Problem statement:
Using the data below, copy each line that includes the word "agent".

Extracted records:
--- START ---
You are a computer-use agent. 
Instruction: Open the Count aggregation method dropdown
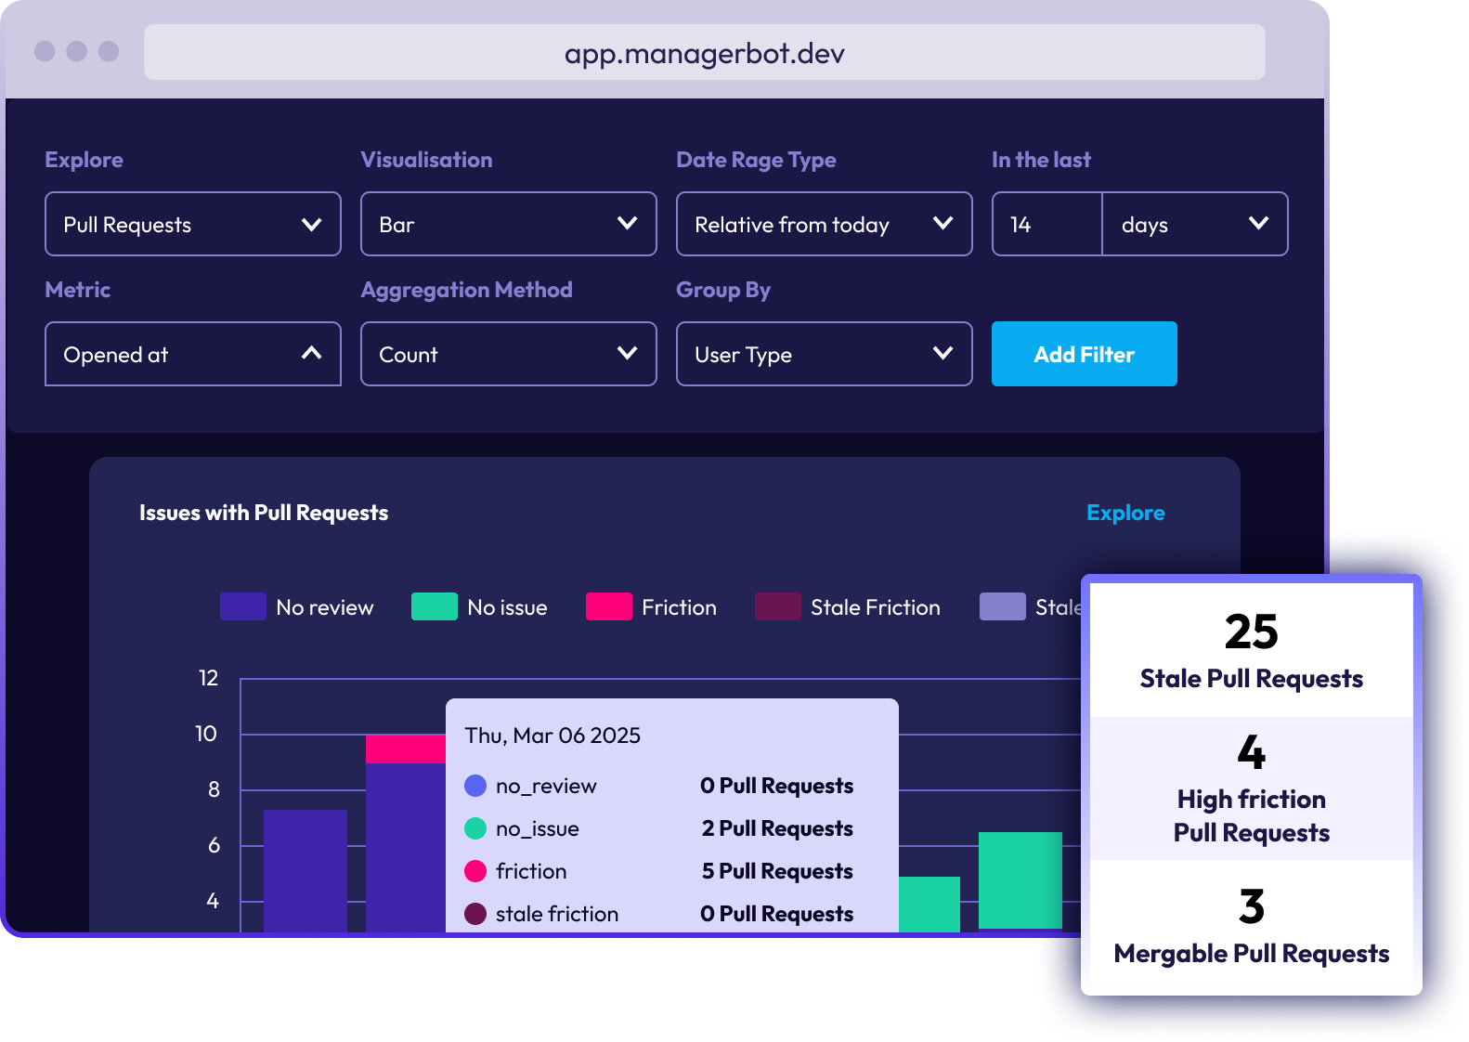click(x=508, y=354)
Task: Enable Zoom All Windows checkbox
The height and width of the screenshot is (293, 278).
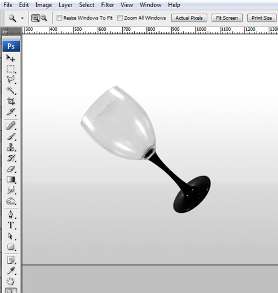Action: 120,18

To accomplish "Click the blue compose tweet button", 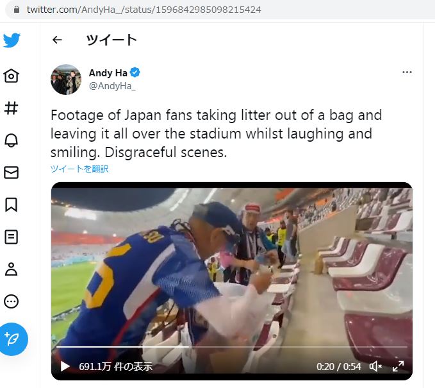I will pos(14,339).
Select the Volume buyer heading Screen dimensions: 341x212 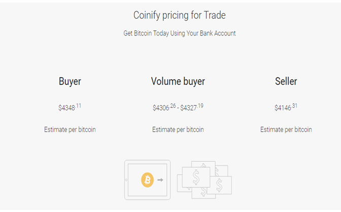(178, 81)
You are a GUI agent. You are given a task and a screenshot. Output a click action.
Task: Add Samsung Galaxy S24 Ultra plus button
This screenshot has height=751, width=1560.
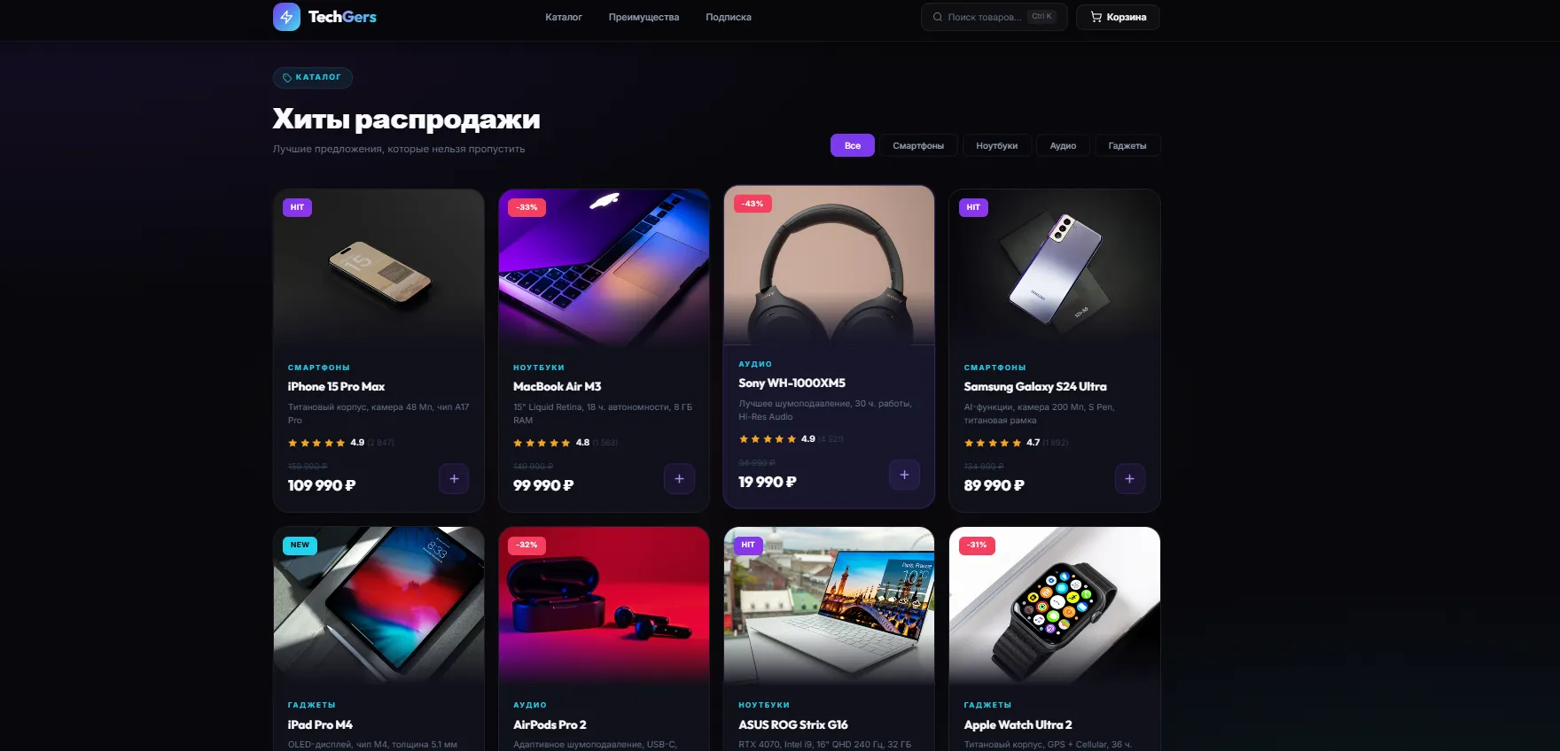coord(1129,479)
--- END ---
Response below:
You are a computer-use agent. 
You are a GUI agent. You are given a task and a screenshot. Output a click action.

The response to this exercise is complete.